There was off-the-record griping from some Academy members who felt they were unable to vote for a streaming movie because of a general distaste for the upstart format.

For a start, there's a nostalgia for the medium.

Many moviemakers bemoan the solitary experience of watching on a small screen at home, and talk warmly of the joy of being in a dark cinema with scores of other movie lovers.

Kevin Costner emerged at the Oscars to award best director with an elegy to the artform (and some of the most eloquent speechifying of the night).

"Once I too was a boy, in that magic castle of story and narrative, my seat there in the flickering dark of imagination... projected phantoms painting portraits of poets past," he waxed.

But, says Phillips of Syracuse University, audiences ultimately care about the content -- and streamers are up to the task.

"It's increasingly difficult to determine where [a film is] coming from, whether it's a streaming service production, or big studio production. Those lines have probably blurred forever," he said.

Audiences who went to see "CODA" during its limited run in movie theaters didn't care who made it, he said.

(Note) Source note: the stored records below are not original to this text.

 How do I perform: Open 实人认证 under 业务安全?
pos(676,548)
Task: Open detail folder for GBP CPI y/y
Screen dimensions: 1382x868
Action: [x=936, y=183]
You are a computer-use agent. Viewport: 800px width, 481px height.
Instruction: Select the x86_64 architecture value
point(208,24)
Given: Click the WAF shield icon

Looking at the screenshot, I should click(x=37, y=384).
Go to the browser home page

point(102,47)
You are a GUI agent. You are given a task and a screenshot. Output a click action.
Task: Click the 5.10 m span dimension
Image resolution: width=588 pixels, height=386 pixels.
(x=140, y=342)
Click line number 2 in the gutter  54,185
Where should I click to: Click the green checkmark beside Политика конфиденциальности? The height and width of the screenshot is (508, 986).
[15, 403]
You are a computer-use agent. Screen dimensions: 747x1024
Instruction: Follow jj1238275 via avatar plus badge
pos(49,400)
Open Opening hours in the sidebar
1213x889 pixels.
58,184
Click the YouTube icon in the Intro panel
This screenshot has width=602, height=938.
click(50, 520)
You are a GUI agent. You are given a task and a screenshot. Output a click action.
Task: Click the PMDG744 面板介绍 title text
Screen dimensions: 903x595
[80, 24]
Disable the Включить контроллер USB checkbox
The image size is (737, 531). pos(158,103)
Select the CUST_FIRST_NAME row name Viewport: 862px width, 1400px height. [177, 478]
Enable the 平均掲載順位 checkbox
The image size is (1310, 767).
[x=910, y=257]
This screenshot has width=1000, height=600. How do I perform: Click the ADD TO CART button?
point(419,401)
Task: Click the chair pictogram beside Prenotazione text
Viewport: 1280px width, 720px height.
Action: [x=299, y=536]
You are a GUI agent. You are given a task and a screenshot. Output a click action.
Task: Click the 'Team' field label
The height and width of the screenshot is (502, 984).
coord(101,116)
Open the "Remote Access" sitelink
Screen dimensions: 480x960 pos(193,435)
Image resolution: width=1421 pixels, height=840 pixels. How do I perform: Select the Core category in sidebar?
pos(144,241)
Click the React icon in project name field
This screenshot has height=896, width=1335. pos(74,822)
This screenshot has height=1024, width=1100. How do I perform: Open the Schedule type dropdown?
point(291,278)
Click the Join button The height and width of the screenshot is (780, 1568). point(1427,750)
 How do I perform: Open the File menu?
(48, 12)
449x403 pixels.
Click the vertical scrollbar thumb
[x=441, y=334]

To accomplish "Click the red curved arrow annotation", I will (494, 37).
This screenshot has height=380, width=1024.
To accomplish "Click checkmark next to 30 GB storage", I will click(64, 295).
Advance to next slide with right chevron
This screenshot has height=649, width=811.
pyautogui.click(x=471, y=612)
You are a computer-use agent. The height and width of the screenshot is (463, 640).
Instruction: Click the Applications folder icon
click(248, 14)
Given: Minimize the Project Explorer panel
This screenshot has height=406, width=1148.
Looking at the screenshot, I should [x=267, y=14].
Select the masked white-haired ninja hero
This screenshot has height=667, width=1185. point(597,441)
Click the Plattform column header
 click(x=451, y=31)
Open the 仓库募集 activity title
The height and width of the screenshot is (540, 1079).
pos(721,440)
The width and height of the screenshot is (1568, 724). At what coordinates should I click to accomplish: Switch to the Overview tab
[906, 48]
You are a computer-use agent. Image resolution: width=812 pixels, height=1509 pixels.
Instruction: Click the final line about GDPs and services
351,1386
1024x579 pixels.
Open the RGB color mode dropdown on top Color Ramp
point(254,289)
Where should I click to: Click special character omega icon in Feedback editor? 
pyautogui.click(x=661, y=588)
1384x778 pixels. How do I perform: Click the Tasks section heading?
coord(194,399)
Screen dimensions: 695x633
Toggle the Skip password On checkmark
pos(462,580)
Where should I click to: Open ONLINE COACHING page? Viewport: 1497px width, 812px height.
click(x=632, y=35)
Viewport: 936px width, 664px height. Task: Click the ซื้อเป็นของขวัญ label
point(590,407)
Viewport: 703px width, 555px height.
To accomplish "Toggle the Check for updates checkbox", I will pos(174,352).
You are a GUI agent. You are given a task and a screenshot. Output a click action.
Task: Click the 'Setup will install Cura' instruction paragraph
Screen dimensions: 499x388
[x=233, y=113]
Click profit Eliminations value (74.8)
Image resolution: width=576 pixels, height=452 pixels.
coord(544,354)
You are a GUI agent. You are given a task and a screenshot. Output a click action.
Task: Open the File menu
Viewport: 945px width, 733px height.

"That boundary, where one side is the motion picture theater experience, and the other side is the at-home streaming experience, I think that boundary is probably never going to be reestablished, at least the way it was, for many decades."

Increasingly, filmmakers themselves are less bothered about the distinction.

"Netflix is not what I would have wanted historically, but they're a little like the Medicis of our time," Campion told the Los Angeles Times last year, referring to the moneyed patrons that funded many of the best-known pieces of Renaissance art.

"The people at the top do love cinema; they want to see good things. When you've got a lot of money, beauty counts."